Blocking Plasmodium Merozoite Invasion of Red Blood Cells: Molecular Docking Analysis of Small Molecule Inhibitors of the RH5-CyRPA-RIPR Complex

Malaria, caused by Plasmodium parasites, remains life-threatening, with Plasmodium falciparum responsible for severe cases. The parasite’s invasion of Red Blood Cells (RBCs) is critical for infection. The interaction between Reticulocyte Binding Protein Homologue 5 (RH5), Basigin, monoclonal antibodies and Cysteine-Rich Protective Antigen (CyRPA) with glycan on RBCs is essential for this process. This study aims to identify small molecules inhibiting the RH5-CyRPA-RIPr invasion complex.
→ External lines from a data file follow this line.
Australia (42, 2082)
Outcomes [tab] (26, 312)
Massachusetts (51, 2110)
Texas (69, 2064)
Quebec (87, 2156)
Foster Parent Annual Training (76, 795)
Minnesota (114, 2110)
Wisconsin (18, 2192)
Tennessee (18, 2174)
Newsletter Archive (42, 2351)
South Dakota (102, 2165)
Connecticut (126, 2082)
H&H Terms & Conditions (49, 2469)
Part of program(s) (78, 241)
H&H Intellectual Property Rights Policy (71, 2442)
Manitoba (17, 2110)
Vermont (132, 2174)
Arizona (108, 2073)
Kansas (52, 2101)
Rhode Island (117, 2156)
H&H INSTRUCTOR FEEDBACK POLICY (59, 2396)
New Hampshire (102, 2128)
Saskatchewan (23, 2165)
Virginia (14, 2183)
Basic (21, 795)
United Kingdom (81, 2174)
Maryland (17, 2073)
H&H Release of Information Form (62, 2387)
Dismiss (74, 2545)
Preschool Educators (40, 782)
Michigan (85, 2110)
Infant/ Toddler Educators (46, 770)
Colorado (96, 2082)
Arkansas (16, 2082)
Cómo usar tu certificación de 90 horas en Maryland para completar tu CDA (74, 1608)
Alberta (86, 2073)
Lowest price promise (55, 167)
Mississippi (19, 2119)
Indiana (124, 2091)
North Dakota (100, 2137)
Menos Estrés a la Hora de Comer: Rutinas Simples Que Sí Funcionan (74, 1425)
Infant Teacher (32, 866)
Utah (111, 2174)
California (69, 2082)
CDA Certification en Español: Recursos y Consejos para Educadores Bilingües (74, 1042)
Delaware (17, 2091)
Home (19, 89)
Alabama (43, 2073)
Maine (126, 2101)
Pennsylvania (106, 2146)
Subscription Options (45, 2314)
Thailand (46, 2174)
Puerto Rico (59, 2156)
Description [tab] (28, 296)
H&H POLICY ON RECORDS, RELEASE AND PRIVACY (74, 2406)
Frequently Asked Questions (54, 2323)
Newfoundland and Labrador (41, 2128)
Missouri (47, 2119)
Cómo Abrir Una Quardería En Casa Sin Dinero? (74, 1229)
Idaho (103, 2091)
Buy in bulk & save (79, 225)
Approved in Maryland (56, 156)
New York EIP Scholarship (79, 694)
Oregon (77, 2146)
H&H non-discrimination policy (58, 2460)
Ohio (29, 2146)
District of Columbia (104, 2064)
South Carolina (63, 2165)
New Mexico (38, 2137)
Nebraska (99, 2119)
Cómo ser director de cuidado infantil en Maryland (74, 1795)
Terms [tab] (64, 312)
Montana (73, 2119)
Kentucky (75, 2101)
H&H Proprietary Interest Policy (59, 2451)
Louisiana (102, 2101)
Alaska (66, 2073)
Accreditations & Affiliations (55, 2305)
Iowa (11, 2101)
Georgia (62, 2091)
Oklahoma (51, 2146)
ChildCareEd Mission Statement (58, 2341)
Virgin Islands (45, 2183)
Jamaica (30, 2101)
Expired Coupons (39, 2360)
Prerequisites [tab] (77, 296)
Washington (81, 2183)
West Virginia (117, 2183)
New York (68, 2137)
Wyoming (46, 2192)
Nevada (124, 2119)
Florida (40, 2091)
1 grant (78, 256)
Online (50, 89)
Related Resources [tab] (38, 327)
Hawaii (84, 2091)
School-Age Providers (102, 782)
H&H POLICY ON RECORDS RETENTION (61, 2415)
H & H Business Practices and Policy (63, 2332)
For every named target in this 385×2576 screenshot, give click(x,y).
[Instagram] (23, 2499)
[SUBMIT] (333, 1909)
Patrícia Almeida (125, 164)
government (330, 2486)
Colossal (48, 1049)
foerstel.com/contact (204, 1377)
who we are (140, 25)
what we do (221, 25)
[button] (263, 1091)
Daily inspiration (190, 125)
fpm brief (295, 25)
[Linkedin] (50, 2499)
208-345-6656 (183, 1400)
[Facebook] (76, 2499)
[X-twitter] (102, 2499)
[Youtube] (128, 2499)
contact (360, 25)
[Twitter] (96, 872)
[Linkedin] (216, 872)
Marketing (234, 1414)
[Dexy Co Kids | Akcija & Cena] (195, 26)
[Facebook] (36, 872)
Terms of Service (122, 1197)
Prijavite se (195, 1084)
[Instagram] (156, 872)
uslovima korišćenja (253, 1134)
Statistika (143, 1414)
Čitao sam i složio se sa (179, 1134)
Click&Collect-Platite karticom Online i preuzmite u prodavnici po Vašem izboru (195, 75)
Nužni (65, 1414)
A library of 2299 compounds from FDA-approved drugs and African natural products in the ZINC database was screened using molecular docking. Binding sites for Basigin, monoclonal antibodies and glycans on RH5 and CyRPA were targeted, with binding affinity cutoffs of −8.5 kcal/mol for monoclonal antibodies and −7.0 kcal/mol for CyRPA and Basigin. Compounds were assessed for pharmacokinetics, solubility, drug-likeness, lead-likeness and biological activity using the PASS online server. Molecular dynamics simulations and free energy calculations evaluated stability and binding efficiency. Nine hits for RH5 and three for CyRPA showed favorable stability and anti-protozoal activity (up to 0.65). African natural products exhibited similarities with drugs like Nequinate and Cyanidin, supporting further research. Promising small molecules were identified as potential inhibitors of P. falciparum invasion, laying a foundation for experimental validation and drug development.